Small Artifacts on a Small Island: Late Bronze Age Cypriot Cylinder Seals and the Rising Palace Elite

Summer 2012

Emily Booker : Near Eastern Studies, Classics

Mentor: Marian Feldman, Near Eastern Studies and History of Art

Ancient Cyprus has generally been shadowed by its neighbors Egypt, Greece, and Mesopotamia, yet the small island, is an ideal entrêpot. In the Late Bronze Age (1550-1050 BCE), the influence of internationalism can be seen in the appearance of cylinder seals on Cyprus. This summer I am researching the interesting mix of locally and internationally produced cylinder seals and what they can tell scholars about Cypriot society. This study investigates the seals' use on Cyprus, like what new roles they played and which Cypriot needs they fulfilled. I will study the seals, which are varied in iconography and style, in person at the British Museum in London, looking at how international motifs are reconstituted on a local scale. Studying small artifacts on a small island gives both a local and international picture of the Late Bronze Age and highlights an area and object that are often ignored.
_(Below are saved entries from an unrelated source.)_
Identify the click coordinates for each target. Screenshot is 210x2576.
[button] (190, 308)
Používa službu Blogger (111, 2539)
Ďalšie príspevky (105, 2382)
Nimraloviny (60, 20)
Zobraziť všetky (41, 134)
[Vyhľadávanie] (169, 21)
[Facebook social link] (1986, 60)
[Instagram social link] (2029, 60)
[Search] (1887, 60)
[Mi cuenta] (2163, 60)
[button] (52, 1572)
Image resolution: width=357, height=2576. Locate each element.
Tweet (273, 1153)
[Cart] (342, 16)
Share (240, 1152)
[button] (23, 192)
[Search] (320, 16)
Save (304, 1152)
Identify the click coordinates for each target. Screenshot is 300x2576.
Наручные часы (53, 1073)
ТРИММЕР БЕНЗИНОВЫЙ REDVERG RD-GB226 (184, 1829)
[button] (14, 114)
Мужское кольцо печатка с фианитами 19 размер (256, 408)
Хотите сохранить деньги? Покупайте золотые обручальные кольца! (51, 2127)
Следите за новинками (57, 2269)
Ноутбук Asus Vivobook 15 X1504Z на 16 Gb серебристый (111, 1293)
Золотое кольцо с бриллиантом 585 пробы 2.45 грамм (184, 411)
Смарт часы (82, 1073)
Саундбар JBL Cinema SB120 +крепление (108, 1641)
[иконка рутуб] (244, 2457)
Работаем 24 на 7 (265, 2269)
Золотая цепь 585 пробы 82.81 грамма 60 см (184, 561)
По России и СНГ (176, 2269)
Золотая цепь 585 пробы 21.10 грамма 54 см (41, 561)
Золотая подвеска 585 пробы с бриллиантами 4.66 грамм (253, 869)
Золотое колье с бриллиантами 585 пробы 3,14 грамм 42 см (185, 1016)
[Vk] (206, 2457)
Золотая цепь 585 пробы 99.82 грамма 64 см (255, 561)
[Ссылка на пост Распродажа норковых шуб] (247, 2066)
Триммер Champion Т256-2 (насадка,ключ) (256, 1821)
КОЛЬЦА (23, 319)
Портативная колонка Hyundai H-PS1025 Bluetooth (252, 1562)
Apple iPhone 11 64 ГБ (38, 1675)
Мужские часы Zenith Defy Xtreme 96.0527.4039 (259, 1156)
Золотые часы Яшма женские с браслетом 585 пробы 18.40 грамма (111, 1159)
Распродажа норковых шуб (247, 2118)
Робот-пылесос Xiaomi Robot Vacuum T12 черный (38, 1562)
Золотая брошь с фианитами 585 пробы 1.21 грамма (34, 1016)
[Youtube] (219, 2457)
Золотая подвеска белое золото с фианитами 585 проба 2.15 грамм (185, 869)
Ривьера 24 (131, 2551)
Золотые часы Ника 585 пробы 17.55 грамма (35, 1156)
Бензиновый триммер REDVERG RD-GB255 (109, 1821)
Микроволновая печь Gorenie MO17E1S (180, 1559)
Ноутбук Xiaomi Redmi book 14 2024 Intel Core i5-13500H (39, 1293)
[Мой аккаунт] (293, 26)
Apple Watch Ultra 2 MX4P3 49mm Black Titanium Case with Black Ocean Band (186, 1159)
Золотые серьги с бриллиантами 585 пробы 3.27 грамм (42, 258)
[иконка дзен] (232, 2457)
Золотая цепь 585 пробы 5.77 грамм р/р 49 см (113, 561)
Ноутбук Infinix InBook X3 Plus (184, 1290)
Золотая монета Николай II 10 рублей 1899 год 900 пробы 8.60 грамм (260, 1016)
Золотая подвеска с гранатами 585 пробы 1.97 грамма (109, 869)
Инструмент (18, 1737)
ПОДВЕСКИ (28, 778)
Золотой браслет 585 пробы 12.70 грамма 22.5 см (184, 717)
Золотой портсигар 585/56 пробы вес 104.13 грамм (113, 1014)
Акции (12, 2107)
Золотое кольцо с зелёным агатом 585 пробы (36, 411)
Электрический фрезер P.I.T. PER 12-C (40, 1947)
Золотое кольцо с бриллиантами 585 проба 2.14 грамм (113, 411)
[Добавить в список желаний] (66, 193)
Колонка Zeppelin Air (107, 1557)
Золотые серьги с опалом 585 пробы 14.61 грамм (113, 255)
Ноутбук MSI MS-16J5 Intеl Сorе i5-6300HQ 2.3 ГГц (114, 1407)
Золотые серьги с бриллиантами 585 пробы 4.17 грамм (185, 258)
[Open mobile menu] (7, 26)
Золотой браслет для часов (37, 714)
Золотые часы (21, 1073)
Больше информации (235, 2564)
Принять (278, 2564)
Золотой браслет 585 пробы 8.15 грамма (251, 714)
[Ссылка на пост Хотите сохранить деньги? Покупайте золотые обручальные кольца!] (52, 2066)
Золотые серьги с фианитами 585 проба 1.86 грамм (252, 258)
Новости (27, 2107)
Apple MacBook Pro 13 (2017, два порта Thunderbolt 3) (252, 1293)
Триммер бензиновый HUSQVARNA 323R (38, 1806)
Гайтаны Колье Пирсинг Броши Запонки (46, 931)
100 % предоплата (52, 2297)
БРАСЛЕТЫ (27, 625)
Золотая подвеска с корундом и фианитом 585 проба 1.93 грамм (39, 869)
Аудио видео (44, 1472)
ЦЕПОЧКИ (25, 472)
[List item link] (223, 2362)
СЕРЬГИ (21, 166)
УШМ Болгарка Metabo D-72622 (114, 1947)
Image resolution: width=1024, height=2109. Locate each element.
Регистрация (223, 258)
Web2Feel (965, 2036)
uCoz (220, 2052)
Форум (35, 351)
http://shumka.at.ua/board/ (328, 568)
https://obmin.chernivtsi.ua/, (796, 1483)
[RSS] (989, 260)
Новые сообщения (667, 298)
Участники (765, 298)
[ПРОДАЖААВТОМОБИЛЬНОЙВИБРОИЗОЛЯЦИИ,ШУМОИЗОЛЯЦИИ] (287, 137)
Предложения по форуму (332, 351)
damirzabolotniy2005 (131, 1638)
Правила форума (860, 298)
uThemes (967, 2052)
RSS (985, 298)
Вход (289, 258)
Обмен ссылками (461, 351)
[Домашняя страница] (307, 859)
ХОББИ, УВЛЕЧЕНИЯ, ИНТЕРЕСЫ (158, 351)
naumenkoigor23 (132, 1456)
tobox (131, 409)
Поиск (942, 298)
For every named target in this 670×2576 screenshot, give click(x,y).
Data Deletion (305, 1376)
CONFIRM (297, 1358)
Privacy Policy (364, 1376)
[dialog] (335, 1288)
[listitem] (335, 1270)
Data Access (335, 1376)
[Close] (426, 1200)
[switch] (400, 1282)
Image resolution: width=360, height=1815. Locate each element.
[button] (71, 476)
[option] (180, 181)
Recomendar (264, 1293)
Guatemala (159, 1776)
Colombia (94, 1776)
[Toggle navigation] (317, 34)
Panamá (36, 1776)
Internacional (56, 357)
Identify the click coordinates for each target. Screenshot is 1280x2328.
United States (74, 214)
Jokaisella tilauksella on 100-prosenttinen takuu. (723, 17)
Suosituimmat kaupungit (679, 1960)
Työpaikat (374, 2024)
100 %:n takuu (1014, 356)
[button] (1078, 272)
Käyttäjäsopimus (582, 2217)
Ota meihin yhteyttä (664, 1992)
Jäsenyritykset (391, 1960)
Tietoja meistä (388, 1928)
I am greatly honored to be a SURF fellow this summer, and this opportunity means so much to me. Without SURF, I would not be able to physically work with the cylinder seals, which is necessary as the majority is unpublished. Also, with my going to the British Museum, many more doors have opened up, and my circle of Cypriot academic contacts has increased. My research this summer will not only result in a senior honors thesis for Near Eastern Studies, but will also be the stepping stone for even more research within the field of Cypriot archaeology.